In the image below, where did $1-\alpha x$ and $1-\beta x$ come from?
On
That's an awful lot of work for such a simple factoring problem. Take out a negative: $$-[x^2+2x-1]$$ Then complete the square inside: $$-[(x+1)^2-2]$$ Use the difference of two squares (Of course $2$ is a square...) $$-(x+1+\sqrt{2})(x+1-\sqrt{2})$$ Is this sufficient?
On
The author is using a standard technique for solving linear homogeneous recurrence relations in reverse. The recurrence $a_n=2a_{n-1}+a_{n-2}$ is the one that would generate this polynomial if you assume a solution of the form $a_n=kr^n$ where $r$ is a root of the polynomial. $\alpha$ and $\beta$ come from doing partial fractions on the $f(x)$, so factoring $1-2x-x^2=(1-\alpha x)(1-\beta x)$. The author doesn't say how they were found, but it was probably by the quadratic formula. It seems a long way around to conceal the use of the quadratic formula to me. The logic is sound, but it is a long way to go.
On
Your $\alpha$ and $\beta$ are not the same as the $\alpha$ and $\beta$ in the image you copied.

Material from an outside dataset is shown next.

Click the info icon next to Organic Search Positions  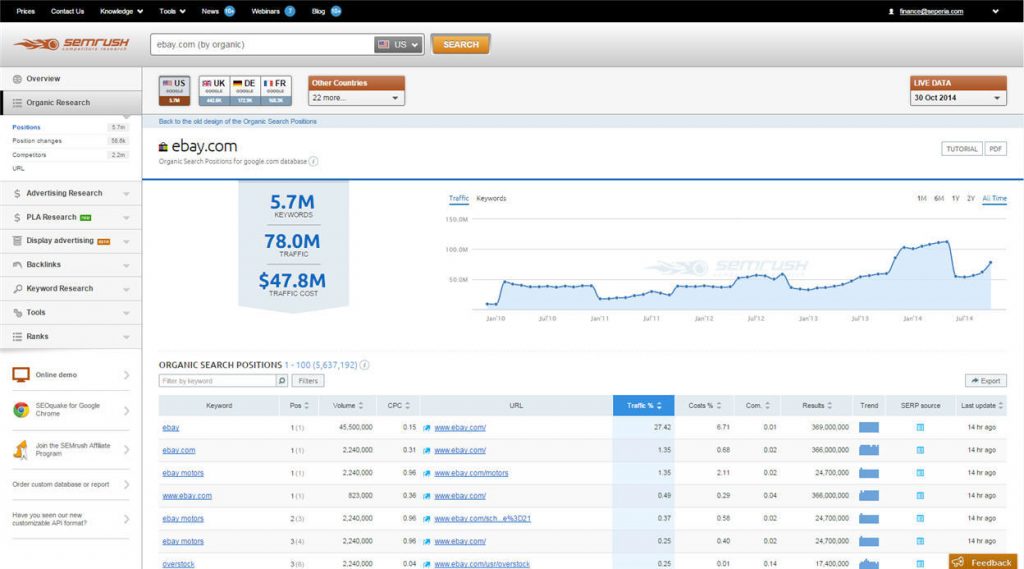point(364,365)
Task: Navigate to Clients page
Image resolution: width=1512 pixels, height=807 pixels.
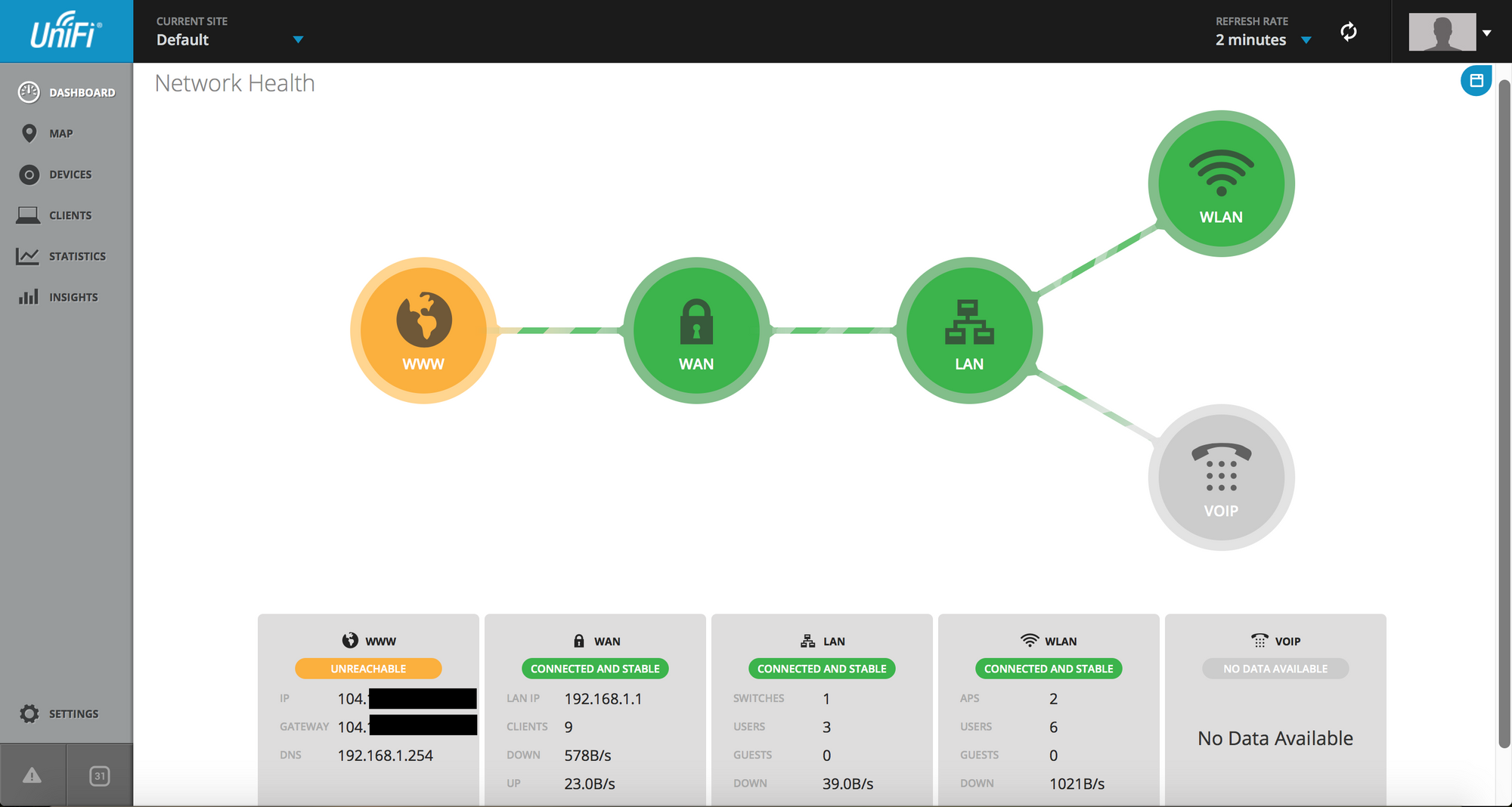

In the image, they are factoring $$1−2x−x^2 = -\left(\frac 1\alpha - x\right)\left(\frac 1\beta - x\right).$$ You can confirm that using their values $\alpha = 1 + \sqrt2$ and $\beta = 1-\sqrt2$, we have \begin{align} \frac 1\alpha &= \frac 1{1 + \sqrt2} = -1+\sqrt2, \\ \frac 1\beta &= \frac 1{1 - \sqrt2} = -1-\sqrt2, \\ \end{align} which matches the factorization you found (roots at $x = -1+\sqrt2$ and $x = -1-\sqrt2$).
Note that: $\frac{1+x}{1-2x-x^2}=\frac{-(1+x)}{(\alpha-x)(\beta-x)}$ with $\alpha$ and $\beta$ as you have them in your quadratic formula part. Using partial fractions, we then get: $$=\frac{\frac{1}{2}}{\alpha-x}+\frac{\frac{1}{2}}{\beta-x}=\frac{\frac{1}{2}}{\frac{1}{\alpha}(1-\alpha x)}+\frac{\frac{1}{2}}{\frac{1}{\beta}(1-\beta x)}$$ Then simplifying yields what you want.